■ Challenge:
Pull out each line of the listing below that contains the word "profile", and copy those lines in order.

[Dataset excerpt]
────────────────
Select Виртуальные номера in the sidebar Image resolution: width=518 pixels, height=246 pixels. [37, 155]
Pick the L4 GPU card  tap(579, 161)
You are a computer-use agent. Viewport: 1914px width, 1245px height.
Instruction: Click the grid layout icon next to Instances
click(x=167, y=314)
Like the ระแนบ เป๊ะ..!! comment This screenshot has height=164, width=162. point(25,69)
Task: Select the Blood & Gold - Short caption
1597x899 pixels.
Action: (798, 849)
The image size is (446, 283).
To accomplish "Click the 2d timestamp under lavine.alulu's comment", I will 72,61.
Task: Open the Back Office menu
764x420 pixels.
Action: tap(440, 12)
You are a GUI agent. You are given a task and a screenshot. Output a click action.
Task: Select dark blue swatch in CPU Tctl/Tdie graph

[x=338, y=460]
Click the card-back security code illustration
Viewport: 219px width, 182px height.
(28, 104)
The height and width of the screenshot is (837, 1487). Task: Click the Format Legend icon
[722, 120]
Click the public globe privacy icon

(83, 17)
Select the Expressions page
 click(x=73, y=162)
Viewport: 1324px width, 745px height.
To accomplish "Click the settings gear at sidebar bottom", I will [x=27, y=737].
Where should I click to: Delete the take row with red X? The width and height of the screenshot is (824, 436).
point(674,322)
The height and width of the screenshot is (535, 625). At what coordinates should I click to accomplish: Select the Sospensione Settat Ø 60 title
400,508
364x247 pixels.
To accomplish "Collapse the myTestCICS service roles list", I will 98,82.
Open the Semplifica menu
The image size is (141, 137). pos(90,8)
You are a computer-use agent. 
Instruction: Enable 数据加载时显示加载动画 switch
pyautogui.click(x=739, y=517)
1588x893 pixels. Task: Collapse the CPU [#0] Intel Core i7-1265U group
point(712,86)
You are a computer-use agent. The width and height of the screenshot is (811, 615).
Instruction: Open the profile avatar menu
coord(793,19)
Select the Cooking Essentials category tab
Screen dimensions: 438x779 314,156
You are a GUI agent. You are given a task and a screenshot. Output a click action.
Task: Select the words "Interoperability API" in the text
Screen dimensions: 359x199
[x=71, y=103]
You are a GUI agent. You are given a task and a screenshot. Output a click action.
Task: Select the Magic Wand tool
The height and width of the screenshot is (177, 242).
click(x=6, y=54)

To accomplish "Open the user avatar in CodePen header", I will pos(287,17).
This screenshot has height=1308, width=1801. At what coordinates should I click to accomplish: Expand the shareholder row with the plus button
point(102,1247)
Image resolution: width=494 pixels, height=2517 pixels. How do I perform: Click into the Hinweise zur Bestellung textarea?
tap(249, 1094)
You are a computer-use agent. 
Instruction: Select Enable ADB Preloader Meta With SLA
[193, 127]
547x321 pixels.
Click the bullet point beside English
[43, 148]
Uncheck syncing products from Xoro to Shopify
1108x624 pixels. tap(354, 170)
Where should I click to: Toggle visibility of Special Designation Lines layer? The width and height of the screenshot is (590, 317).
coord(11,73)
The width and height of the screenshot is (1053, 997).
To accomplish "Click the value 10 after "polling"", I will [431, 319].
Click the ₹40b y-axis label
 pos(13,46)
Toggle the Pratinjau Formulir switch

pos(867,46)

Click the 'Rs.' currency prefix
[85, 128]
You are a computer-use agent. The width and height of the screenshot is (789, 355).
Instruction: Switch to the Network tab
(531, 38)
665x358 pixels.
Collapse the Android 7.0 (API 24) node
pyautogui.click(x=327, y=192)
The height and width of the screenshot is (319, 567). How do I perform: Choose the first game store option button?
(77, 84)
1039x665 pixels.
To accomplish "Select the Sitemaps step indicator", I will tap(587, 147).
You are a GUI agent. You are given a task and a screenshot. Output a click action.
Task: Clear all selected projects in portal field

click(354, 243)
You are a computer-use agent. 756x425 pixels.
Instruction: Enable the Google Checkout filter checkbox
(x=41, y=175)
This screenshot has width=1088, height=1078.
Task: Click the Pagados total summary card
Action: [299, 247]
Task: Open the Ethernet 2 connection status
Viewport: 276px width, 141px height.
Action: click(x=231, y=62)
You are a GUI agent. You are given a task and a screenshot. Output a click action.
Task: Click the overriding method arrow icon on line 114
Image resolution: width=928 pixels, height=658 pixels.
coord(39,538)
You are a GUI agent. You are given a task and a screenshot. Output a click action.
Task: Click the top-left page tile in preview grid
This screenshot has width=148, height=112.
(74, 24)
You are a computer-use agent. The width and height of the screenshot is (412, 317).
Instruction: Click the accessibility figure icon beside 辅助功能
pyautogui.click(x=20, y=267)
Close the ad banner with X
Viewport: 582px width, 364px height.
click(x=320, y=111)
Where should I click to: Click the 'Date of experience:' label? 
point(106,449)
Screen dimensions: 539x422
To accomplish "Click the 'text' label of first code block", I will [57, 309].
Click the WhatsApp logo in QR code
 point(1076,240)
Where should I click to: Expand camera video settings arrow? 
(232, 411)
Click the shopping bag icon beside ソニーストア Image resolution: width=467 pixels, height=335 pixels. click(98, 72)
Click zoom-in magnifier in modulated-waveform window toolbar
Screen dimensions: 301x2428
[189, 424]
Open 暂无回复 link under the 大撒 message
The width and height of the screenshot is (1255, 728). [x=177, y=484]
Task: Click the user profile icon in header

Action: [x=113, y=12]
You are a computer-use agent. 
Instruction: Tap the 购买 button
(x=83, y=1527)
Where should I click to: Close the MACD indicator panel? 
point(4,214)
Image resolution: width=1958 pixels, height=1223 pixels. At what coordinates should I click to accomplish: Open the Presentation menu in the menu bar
────────────────
■ Result for this exercise:
Instruction: Open the profile avatar menu
Task: Click the user profile icon in header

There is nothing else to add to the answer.